*Requirement*
Scan the entries line by line and return those with "click".

---------- Provided material ----------

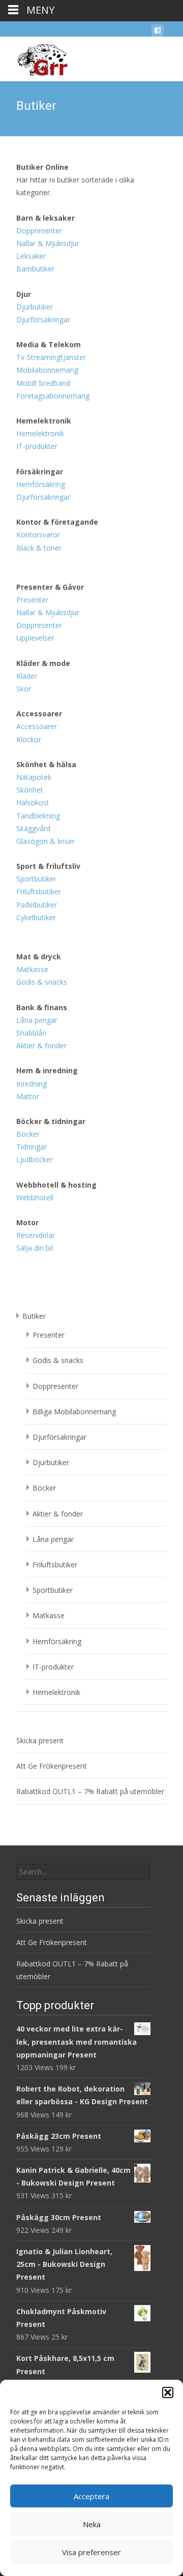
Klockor (28, 739)
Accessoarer (36, 726)
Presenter (32, 599)
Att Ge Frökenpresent (51, 1766)
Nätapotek (33, 777)
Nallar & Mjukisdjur (47, 243)
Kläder (26, 676)
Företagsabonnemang (52, 396)
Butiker (34, 1316)
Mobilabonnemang (47, 370)
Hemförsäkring (40, 484)
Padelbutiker (36, 905)
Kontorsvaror (38, 534)
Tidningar (31, 1146)
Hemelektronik (40, 433)
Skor (23, 688)
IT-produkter (36, 446)
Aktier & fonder (41, 1045)
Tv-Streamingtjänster (51, 357)
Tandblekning (38, 816)
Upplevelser (35, 638)
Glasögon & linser (45, 841)
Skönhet (29, 790)
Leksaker (31, 256)
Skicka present (40, 1740)
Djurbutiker (34, 307)
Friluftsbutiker (38, 891)
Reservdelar (35, 1235)
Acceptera (91, 2496)
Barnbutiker (35, 269)
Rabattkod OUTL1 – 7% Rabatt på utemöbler (90, 1791)
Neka (92, 2524)
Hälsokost (32, 802)
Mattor (27, 1096)
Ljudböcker (34, 1159)
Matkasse (32, 969)
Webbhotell (34, 1197)
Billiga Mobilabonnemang (74, 1411)
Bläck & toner (39, 548)
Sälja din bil (34, 1248)
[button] (168, 2392)
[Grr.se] (34, 57)
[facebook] (157, 32)
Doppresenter (39, 230)
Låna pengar (36, 1020)
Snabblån (31, 1033)
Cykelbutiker (36, 917)
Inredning (31, 1083)
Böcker (28, 1134)
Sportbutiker (36, 879)
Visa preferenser (91, 2552)
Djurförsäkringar (43, 319)
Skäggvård (33, 828)
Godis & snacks (41, 982)
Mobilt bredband (43, 383)
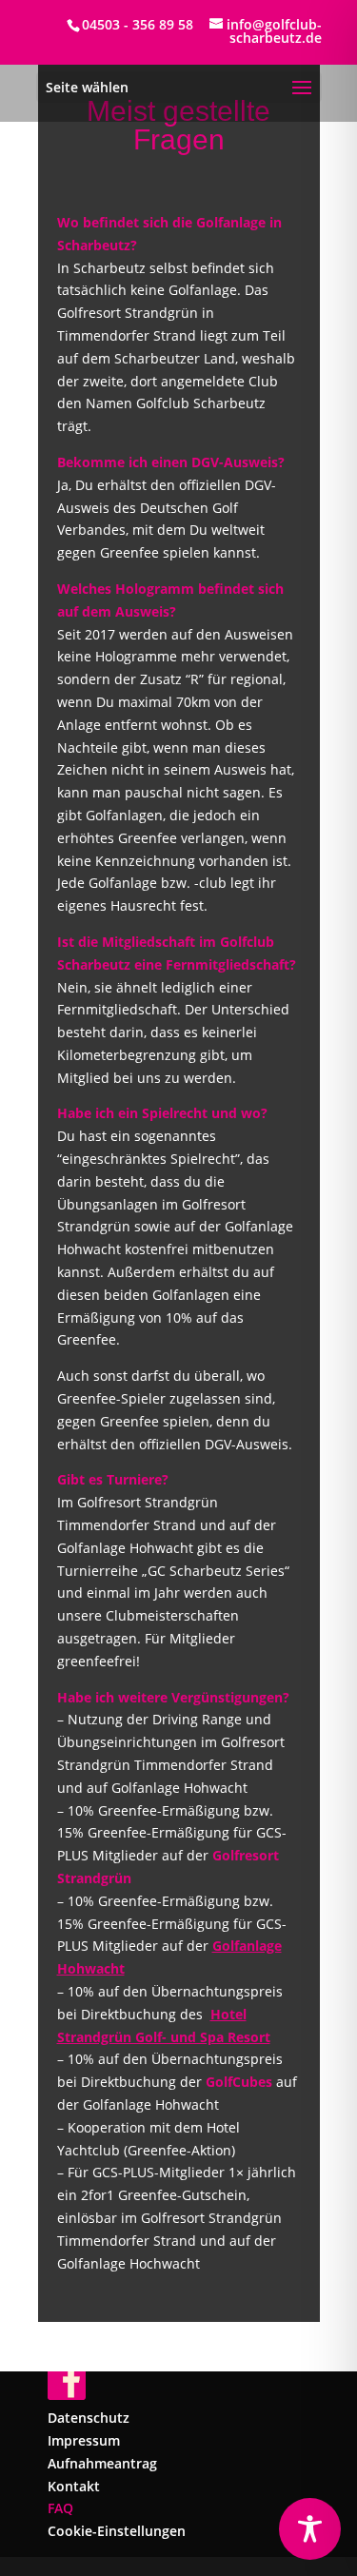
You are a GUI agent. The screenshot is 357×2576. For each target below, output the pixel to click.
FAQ (60, 2508)
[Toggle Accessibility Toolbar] (310, 2529)
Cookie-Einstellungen (117, 2531)
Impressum (84, 2440)
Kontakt (74, 2486)
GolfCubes (239, 2082)
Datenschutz (88, 2418)
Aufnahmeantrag (102, 2463)
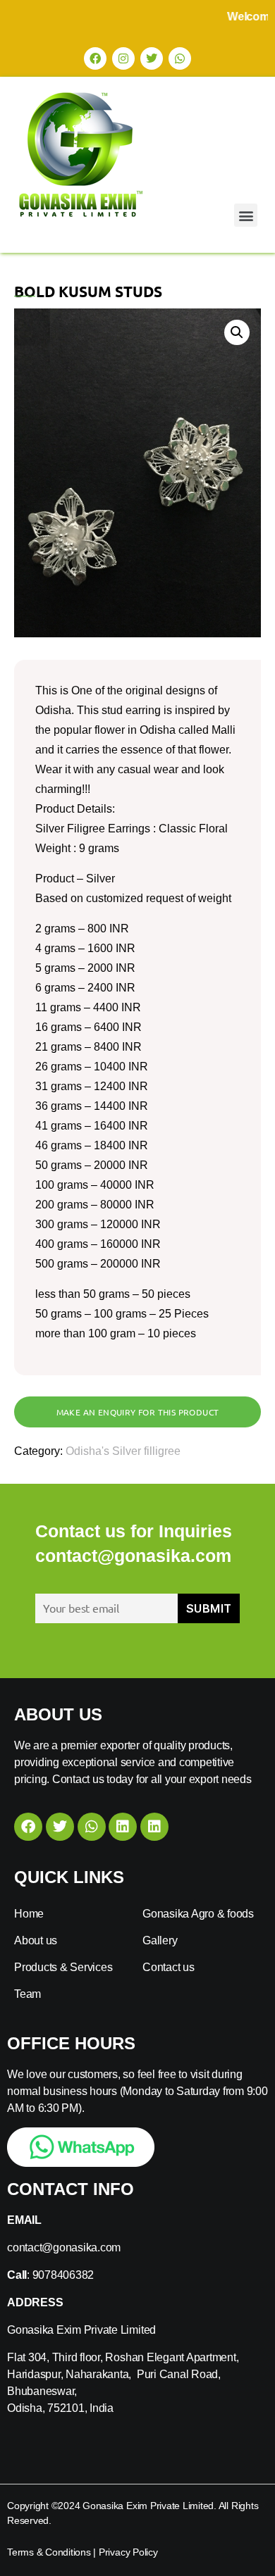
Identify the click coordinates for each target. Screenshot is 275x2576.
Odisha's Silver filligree (123, 1451)
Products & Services (63, 1967)
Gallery (159, 1940)
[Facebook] (95, 58)
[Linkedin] (123, 1827)
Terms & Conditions (49, 2552)
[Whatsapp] (180, 58)
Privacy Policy (128, 2552)
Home (29, 1914)
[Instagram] (123, 58)
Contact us (168, 1967)
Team (27, 1994)
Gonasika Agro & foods (198, 1914)
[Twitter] (151, 58)
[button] (245, 215)
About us (35, 1940)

----------

*Response*
You are a GUI agent. The screenshot is 357×2576. For each target below, output the pixel to click.
Identify the click coordinates for each target. Screenshot is 275x2576.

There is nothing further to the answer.